自分と違って音も立てずに歩く姿はどこぞの大名の娘かと思わせるが、付き人がいない所からして育ちが良いだけだろう・・・想像を巡らせているうちに女は赤い暖簾を潜ってしまった。

・・・運良く露天風呂には誰も居らず、デイダラは変化を解いた。もちろん周囲への警戒を怠ってはいない。念のためこの辺りの気配を探ってみたが、自分以外のチャクラは感じなかった。


・・・なんだったんだ、あの女・・・?


ザバリと湯に浸かって思考を巡らせる。言葉では表現出来ないような違和感…自分で言うのも何だが勘は良い方だ。

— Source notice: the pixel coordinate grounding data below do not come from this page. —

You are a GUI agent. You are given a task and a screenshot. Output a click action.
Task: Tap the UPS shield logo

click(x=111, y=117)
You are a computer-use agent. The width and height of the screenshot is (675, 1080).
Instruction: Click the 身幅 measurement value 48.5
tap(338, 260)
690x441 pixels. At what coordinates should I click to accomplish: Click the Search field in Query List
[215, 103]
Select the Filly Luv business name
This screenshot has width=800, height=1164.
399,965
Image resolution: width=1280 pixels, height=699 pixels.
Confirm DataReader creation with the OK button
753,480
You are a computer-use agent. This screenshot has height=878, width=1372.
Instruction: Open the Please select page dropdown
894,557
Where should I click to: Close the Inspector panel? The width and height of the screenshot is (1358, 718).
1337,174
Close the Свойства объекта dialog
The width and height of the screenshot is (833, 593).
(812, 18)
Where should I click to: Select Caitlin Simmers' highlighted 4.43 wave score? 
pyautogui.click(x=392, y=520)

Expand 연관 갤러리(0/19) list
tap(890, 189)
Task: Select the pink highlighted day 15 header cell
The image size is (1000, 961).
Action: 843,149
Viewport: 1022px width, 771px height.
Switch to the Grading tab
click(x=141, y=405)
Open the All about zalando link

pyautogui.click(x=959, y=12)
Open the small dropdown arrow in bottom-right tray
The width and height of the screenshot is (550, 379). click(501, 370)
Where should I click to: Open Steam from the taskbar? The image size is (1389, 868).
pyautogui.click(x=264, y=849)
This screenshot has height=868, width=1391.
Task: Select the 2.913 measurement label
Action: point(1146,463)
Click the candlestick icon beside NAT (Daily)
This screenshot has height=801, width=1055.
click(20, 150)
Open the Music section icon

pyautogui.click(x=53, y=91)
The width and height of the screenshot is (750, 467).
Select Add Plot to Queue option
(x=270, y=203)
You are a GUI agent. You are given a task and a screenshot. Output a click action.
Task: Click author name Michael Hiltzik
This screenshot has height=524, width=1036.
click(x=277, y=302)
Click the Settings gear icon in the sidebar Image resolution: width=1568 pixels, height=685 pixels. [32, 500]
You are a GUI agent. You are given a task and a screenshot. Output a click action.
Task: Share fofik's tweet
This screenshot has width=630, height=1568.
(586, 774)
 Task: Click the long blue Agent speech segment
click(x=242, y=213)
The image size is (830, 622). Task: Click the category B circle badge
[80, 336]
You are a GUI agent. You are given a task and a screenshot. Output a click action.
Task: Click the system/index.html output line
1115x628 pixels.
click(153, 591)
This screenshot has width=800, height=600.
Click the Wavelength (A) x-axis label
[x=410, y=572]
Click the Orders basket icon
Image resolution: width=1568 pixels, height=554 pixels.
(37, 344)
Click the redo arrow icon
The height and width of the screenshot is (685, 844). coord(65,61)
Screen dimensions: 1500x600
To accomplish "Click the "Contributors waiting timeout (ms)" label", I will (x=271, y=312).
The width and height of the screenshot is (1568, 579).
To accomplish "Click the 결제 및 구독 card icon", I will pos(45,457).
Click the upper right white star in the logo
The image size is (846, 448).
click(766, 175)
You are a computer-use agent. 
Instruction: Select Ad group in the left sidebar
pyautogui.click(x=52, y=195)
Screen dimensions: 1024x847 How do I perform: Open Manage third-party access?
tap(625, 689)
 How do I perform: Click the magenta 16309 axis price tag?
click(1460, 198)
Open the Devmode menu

現に危機を察する天性の嗅覚ともいえるコレには何度も救われた。

あの女の何処に違和感を感じるのか…フード?そんな物じゃなく根本的な何か、だ。見た目的な物じゃなくて…何だ?

「…う〜ん」

・・・ぐるぐると疑問が渦巻いて気持ち悪い。あの女のせいでせっかくの温泉が台無しだ…次に会ったら起爆粘土で芸術的に殺してやろうと勝手に思っていると、高い竹垣の向こうからカコンと桶の澄んだ音が聞こえた。


――――あの白いフードの女か


ふと、疑問が浮かんだ。さっき変化を解くとき、辺りの気配を探った筈だ。勿論、男湯だけでなく女湯も含めた辺り一帯を・・・なのに感知できなかった、気配を完全に絶たれていたから。


――――そうか、あの違和感は…


視覚では捉えているのに全く感じられない幽霊のような存在。気付かずとも本能が察知したのだ…異常だ、と。恐らくかなり腕の立つくのいちだ。隠れ里のない波の国に…何故?

「!!」

一瞬で全てピースが埋まった。今、波の国にいる腕の立つくのいち。しかも変化をせず顔を隠している…そんなの1人しかいない。音もなく浴衣を着て部屋に戻った。

「見つけたぞ…うん」

怪訝そうな相方を見下ろして、デイダラは思わず口角を吊り上げた。





―――――気付かれたか?


ポタリと髪から落ちた水滴が湯に波紋を作る。水面から見返す女の瞳は酷く冷たい青・・・瞬きする間に白い外套を纏った人物は霧で滲んだ外へと溶け込んだ。